Joint Custody of a Pet: What Is It and How Does It Work?
There are many cases in which one or both members of a separating couple must file for joint custody of their pet. What are the instances in which it would need to go through a court of law?
Joint custody of a pet is a relatively new legal procedure. It’s now as common as child custody procedures when it comes to dissolving a marriage.
Unfortunately, this new legal circumstance goes well beyond a question of who gets to keep the pet for those involved.
Today, we’d like to explain the common issues people face when it comes to joint custody. We’ll give you the specs of shared guardianship after the dissolution of a marriage or partnership.
The law in regard to joint custody of a pet
Current laws protect the best interests of children who are entangled in divorce cases, but the laws for pets mainly benefit their owners. The law still considers animals to be personal property and humans can own and control them.
Courts can only award a pet to its rightful legal owner. Granting joint custody or visitation rights to a couple’s pets is exactly the same, in the eyes of the law, as having them trade their television back and forth from one week to the next.
Before a court decides who gets what after a divorce, it must first consider whether the pet was communal property. They need to decide if they can split it 50/50 or if they need a more equitable ratio of distribution. Also, they must decide which property actually belongs to the couple as such. In addition to that, the value of each piece of property.
Finally, the court will take into account whether there’s a prenup or some other legal agreement. So, when it comes to deciding who gets to keep the family pets, any court of law will use the same rules they would when dividing any other assets.
These conflicts are quite common in the shared acquisitions of horses dedicated to competing in sports. So, you should always make a legal contract before acquiring an animal with another person in order to avoid a future legal battle.
Divorce: who gets to keep the animal?
The conditions of the joint custody and their duties must be clearly and objectively specified in the body of a legal contract if you want to prevent future costly legal disputes.
The first thing to make clear in such contracts is that any financial contributions made by either party involved in joint custody should be stated. These fees are essential when it comes to determining what corresponds to each person in the event of contract termination.
In addition, they also help regulate the responsibilities of each guardian in regards to the financial support for the animal. Likewise, the law assumes that the financial investment of each co-owner was the same. However, if this isn’t the case, then the parties must specify the percentage of investments in the contract, along with their duties and rights.
In regard to duties and rights, the law enforces the stipulated clauses in such contracts, as a general rule. It also provides them with a right to delegate their own responsibilities to a second party of their choosing on their own terms.
In the event of disagreement between partners, or if incoherent or arbitrary clauses were stated in the agreement, then either partner has the right to request a motion to void it. They would then receive compensation in proportion to their share in the co-ownership.
Currently, there are many divorcees with legal joint custody of their pets. In these cases, the agreement states that pets are family members and not goods to divide.

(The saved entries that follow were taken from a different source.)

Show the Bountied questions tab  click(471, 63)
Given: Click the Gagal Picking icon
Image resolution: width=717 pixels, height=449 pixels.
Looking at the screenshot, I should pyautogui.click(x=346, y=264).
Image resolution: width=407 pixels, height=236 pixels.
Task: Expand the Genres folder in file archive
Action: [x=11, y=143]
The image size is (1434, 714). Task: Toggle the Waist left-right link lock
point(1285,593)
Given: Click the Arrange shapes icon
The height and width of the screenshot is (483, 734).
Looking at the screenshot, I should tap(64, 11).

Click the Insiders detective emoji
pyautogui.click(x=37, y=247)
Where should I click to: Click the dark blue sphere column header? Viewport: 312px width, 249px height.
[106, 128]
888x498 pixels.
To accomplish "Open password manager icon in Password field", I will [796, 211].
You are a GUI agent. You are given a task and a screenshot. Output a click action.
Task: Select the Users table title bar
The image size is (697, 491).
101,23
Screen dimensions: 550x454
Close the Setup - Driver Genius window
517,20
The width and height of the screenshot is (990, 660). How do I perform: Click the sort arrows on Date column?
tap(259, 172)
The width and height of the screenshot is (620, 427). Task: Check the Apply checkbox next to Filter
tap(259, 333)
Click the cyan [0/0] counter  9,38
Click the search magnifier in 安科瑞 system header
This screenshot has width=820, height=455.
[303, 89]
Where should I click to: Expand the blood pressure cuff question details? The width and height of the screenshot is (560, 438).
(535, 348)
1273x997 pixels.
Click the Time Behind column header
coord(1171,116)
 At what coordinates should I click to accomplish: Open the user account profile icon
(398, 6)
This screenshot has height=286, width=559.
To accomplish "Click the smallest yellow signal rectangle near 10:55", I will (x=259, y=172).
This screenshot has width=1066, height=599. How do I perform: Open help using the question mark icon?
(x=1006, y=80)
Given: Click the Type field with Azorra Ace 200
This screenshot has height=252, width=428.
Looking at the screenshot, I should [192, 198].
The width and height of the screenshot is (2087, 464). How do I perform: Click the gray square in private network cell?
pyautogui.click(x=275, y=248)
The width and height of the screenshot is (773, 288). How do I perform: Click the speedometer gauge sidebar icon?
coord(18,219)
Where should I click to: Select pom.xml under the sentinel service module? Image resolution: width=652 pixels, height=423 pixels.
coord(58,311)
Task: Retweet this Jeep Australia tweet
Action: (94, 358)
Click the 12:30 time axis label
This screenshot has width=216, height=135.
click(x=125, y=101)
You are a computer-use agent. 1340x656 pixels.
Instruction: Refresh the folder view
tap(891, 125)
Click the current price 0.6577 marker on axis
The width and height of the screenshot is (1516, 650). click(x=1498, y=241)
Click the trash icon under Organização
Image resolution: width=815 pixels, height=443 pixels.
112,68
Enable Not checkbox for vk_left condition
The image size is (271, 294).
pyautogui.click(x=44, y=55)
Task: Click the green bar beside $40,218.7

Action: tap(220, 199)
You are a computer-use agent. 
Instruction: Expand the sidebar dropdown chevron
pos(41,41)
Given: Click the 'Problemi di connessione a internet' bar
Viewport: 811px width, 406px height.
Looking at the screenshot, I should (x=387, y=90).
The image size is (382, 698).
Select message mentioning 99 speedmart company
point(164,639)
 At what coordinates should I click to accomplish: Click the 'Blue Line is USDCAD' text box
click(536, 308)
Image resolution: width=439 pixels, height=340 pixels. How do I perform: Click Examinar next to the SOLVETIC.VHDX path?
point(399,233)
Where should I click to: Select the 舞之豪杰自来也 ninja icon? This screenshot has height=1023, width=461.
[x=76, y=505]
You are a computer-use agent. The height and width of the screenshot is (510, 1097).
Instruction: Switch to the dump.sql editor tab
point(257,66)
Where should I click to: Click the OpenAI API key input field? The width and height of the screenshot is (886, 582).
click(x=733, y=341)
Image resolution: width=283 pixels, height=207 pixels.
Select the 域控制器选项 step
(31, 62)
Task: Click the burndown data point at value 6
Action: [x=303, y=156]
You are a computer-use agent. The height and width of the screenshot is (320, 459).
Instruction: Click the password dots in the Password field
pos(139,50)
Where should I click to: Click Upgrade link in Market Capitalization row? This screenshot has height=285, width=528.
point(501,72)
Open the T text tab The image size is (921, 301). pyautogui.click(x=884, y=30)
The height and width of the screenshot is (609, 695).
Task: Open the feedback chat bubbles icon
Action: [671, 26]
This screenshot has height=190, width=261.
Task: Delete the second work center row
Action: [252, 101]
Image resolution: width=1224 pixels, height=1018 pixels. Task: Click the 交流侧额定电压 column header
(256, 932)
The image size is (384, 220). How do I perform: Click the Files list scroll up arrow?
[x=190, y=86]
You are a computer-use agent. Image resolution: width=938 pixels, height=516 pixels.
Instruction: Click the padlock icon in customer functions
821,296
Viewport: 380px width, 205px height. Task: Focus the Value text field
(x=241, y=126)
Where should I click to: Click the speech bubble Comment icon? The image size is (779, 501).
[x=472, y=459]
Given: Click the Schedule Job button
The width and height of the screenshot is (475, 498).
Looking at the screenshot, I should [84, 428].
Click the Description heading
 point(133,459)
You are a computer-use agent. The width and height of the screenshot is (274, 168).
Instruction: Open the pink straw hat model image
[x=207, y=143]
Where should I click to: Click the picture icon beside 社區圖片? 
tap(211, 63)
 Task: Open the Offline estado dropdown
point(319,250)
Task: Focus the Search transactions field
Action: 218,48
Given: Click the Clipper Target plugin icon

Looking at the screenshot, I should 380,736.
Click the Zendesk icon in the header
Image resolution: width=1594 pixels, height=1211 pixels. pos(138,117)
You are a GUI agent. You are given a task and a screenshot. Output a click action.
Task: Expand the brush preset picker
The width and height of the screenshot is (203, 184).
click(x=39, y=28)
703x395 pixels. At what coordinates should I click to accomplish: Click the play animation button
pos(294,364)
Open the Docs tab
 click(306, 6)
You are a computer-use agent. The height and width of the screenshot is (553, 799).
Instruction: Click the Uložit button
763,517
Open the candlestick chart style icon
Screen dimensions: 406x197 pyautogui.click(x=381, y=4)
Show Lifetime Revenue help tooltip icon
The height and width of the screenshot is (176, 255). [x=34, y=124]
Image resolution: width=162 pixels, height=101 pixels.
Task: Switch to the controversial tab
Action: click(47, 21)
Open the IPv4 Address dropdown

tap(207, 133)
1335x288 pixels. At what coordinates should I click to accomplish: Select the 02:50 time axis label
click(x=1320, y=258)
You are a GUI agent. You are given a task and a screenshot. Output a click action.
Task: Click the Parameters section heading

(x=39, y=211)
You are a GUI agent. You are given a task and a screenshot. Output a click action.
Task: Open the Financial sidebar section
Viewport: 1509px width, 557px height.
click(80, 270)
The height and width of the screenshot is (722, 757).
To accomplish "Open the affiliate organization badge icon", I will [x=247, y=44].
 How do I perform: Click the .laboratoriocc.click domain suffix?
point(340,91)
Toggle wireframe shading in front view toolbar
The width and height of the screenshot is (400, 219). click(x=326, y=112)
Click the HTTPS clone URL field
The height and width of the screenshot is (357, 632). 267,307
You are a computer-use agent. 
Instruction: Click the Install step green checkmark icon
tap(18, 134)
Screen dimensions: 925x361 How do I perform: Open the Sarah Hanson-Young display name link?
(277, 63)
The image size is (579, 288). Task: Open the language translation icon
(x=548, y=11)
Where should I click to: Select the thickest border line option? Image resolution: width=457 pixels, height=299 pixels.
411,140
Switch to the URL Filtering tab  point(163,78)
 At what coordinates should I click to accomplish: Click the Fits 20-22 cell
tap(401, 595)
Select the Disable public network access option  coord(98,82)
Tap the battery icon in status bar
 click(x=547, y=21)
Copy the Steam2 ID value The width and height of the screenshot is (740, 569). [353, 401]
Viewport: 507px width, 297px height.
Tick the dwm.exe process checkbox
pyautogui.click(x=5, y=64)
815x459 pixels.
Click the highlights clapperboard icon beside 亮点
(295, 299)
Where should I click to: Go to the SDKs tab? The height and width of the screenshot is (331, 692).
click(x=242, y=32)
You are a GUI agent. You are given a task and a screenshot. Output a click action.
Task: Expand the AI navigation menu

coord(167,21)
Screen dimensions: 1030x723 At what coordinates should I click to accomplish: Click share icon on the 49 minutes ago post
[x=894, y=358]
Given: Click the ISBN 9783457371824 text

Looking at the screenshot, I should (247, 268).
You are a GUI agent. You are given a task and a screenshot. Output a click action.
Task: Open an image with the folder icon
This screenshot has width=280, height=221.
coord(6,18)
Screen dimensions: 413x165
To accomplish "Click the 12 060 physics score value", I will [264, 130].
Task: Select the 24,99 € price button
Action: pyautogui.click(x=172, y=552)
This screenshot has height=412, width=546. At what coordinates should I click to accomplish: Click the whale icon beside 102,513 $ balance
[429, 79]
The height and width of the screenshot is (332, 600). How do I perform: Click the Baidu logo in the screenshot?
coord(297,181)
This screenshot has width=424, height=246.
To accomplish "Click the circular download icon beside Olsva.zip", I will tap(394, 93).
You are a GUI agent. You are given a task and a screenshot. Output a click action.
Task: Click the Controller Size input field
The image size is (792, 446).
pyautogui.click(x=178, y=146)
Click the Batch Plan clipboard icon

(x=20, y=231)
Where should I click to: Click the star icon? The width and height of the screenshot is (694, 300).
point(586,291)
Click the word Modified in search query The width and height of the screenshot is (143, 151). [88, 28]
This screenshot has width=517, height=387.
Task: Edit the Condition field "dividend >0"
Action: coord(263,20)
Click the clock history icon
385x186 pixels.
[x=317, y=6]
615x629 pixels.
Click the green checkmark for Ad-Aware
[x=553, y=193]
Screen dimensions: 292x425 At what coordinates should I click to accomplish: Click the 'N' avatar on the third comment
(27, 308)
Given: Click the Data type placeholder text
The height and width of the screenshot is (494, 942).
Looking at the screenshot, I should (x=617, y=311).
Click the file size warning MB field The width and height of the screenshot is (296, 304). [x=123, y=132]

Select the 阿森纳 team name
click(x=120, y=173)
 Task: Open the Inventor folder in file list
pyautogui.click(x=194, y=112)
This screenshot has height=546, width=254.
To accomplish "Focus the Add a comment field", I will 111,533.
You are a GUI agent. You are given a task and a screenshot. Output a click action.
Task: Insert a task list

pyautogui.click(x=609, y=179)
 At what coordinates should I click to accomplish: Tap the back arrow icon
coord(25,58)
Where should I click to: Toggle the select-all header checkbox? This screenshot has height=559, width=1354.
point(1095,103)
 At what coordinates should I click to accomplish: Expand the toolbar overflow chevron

The truth is that there are more and more instances of couples who elaborate prenups that cover their pets in the event of a separation. In these documents, the responsibilities and rights of each party are well-detailed in order to guarantee the animal is properly cared for.
Logically, this type of regulation also details the division of expenses. As in everything from animal nutrition to hygiene, welfare, and even preventative medicine. The bare necessities, that is.
Joint custody rules are also in place so that any termination of the bond between each member of a couple won’t affect their enjoyment of their pet.
In this regard, people should make an agreement in advance. One that states how each of them would spend workdays and weekends with their pets. Also, if there’ll be a meeting point for the purpose of collection and delivery of the animal.
They should also state any other practical issues that could prevent future conflicts between the parties in a break-up.
All these issues are quite innovative in our current legal system. It’s time to stop thinking of animals as objects and property and ascribe them the dignity we would our children. This is definitely a step closer to the full recognition that animals are sentient beings with rights.